## Istruzioni di lavoro
1. Elenca gli elementi di cui, secondo il brano su Alberto Sordi, è fatta la romanità più vera che il comico rappresenta.
2. Stampa il brano su Alberto Sordi da "Ovviamente tutto è" a "causa del Coronavirus.".

## Estratto del documento
################

Ovviamente tutto è discutibile ma per tanti romani è vera soprattutto l’ultima scelta. Sì, Alberto Sordi, che oggi avrebbe festeggiato 100 anni, è parte del DNA romano.
La prova? La sua città aveva organizzato una mostra che avrebbe dovuto aprire in primavera nella villa di Sordi davanti alle Terme di Caracalla ma, per ovvi motivi, l’inaugurazione è stata rimandata al 16 settembre a causa del Coronavirus.
Dal 13 al 20 di giugno però, le reti Mediaset hanno deciso di omaggiare uno dei più grandi comici del nostro Paese attraverso un ritratto a tutto tondo sul Sordi pubblico e privato.
Il comico della romanità ma quella più vera fatta di parolacce, scherzi, tradimenti e scazzottate. Rappresentante del cinema anti-ideologico contrariamente dai suoi illustri nemici come Pier Paolo Pasolini:
«Alla comicità di Sordi ridiamo solo noi italiani, ridiamo, e usciamo dal cinema vergognandoci di aver riso, perché abbiamo riso sulla nostra viltà, sul nostro qualunquismo, sul nostro infantilismo».

################

## Dati forniti

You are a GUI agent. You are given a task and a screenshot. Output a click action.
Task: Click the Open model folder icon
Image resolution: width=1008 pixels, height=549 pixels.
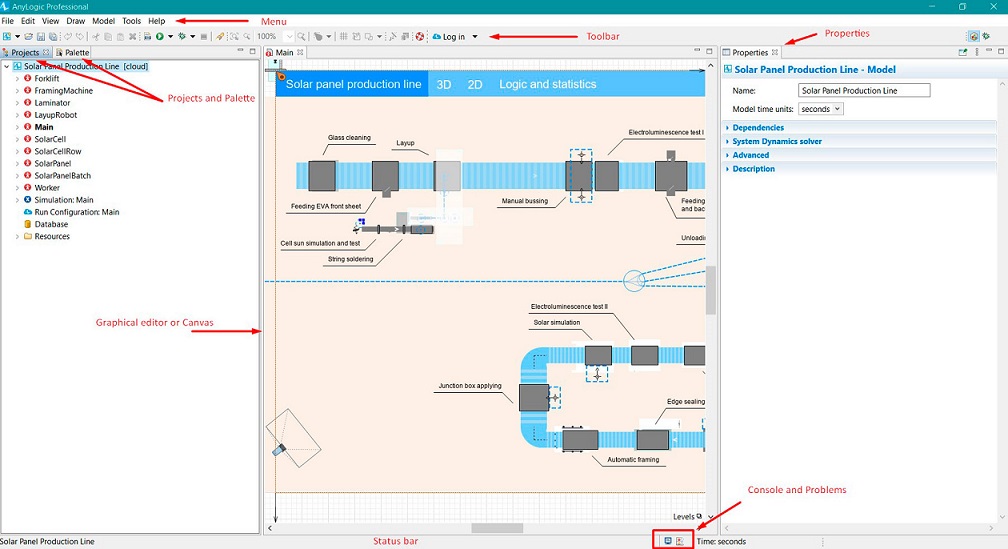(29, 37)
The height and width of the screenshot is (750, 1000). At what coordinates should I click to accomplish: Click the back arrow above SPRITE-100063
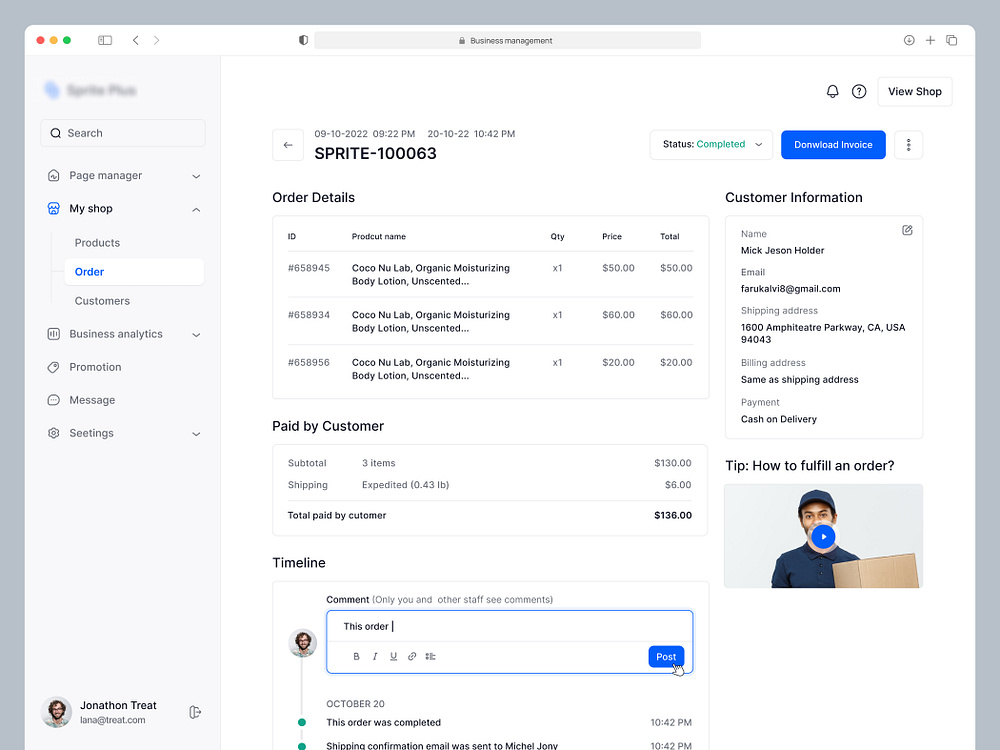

################

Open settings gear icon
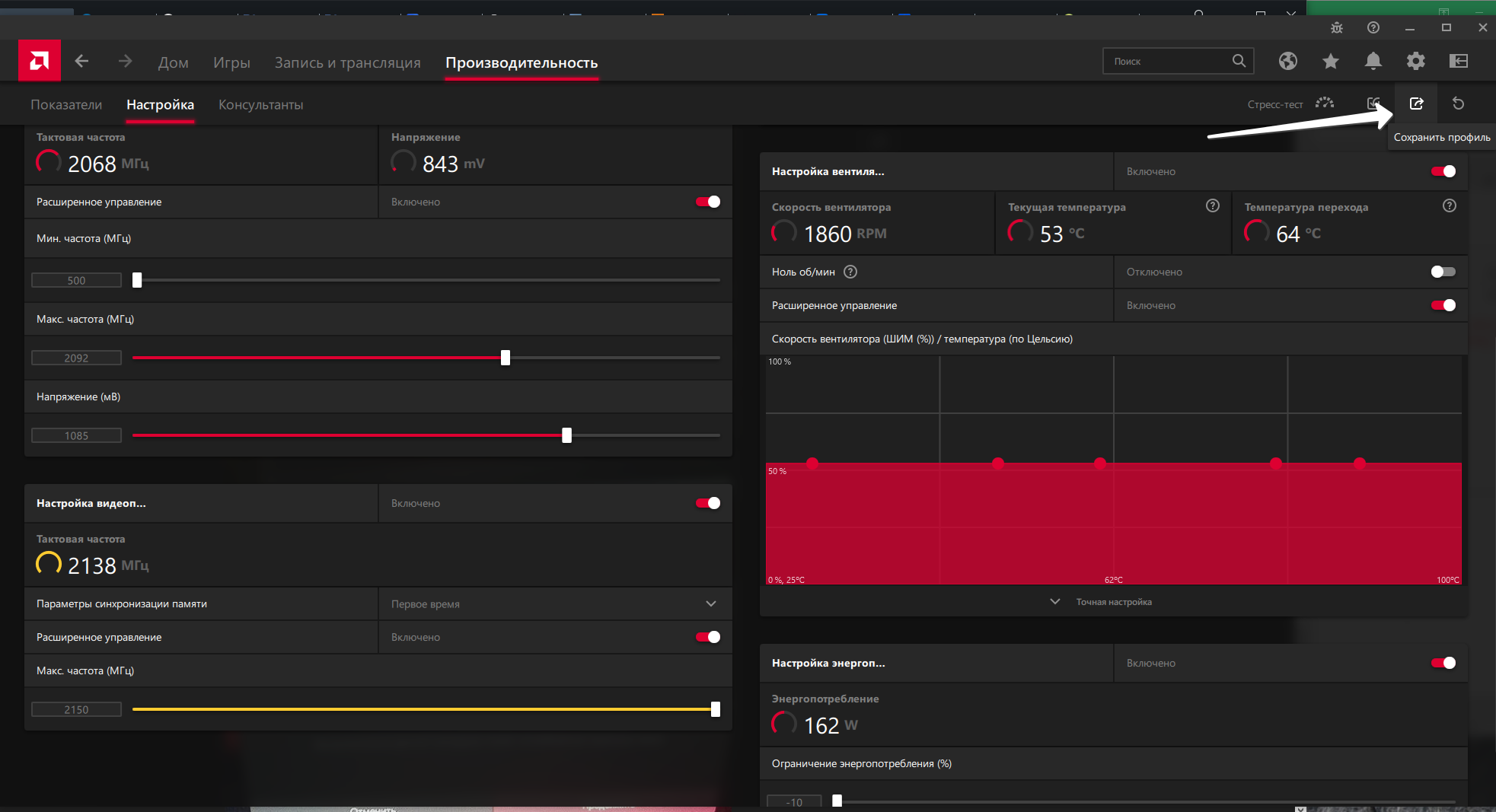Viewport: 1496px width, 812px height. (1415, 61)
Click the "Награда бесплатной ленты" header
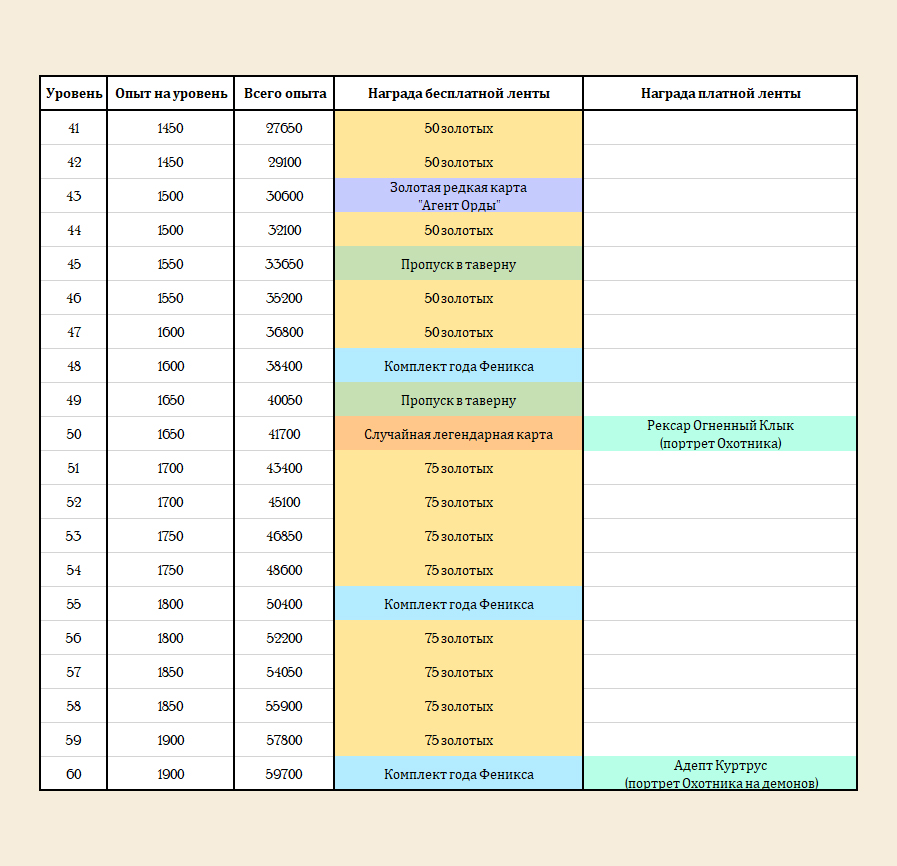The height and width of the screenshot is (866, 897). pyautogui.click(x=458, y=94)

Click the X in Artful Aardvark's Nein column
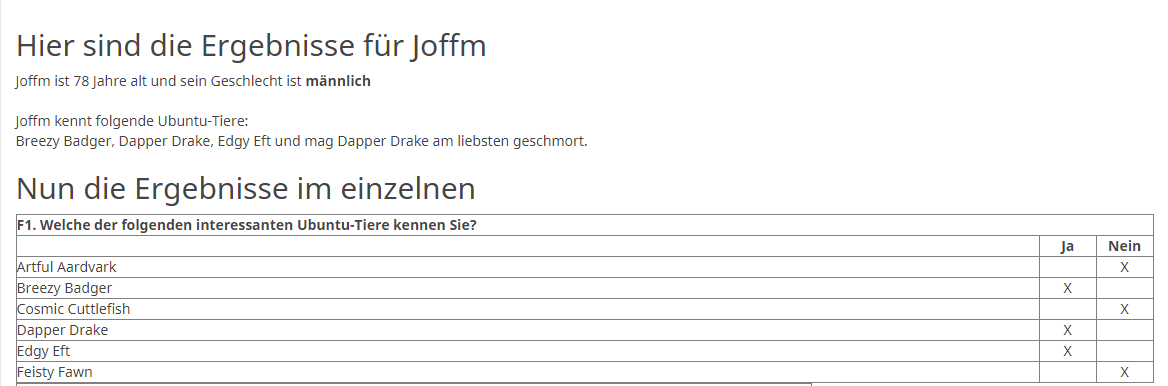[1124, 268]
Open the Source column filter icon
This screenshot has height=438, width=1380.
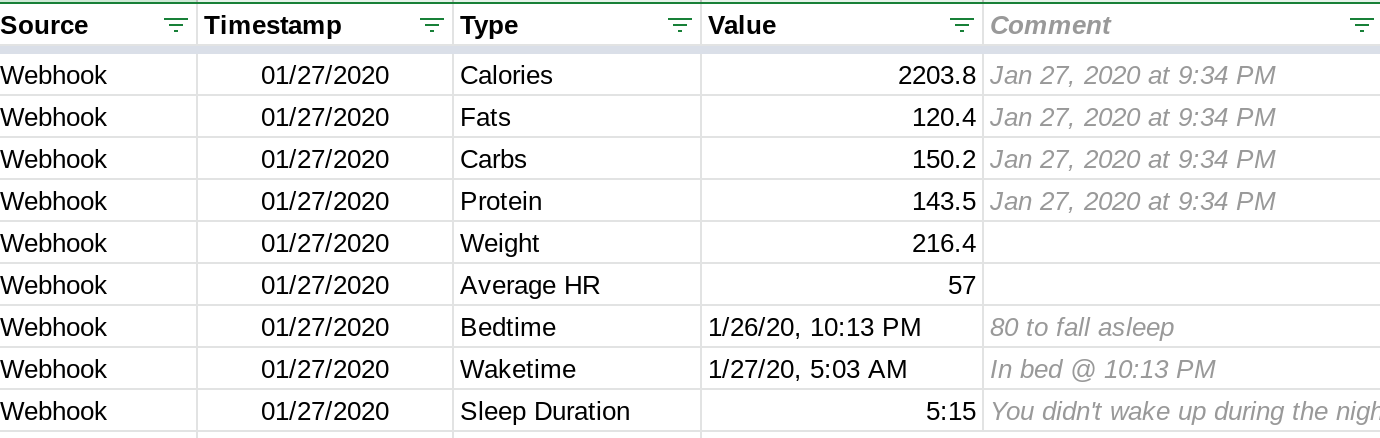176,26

################

## Le tue risposte
1. parolacce, scherzi, tradimenti, scazzottate

2.
Ovviamente tutto è discutibile ma per tanti romani è vera soprattutto l’ultima scelta. Sì, Alberto Sordi, che oggi avrebbe festeggiato 100 anni, è parte del DNA romano.
La prova? La sua città aveva organizzato una mostra che avrebbe dovuto aprire in primavera nella villa di Sordi davanti alle Terme di Caracalla ma, per ovvi motivi, l’inaugurazione è stata rimandata al 16 settembre a causa del Coronavirus.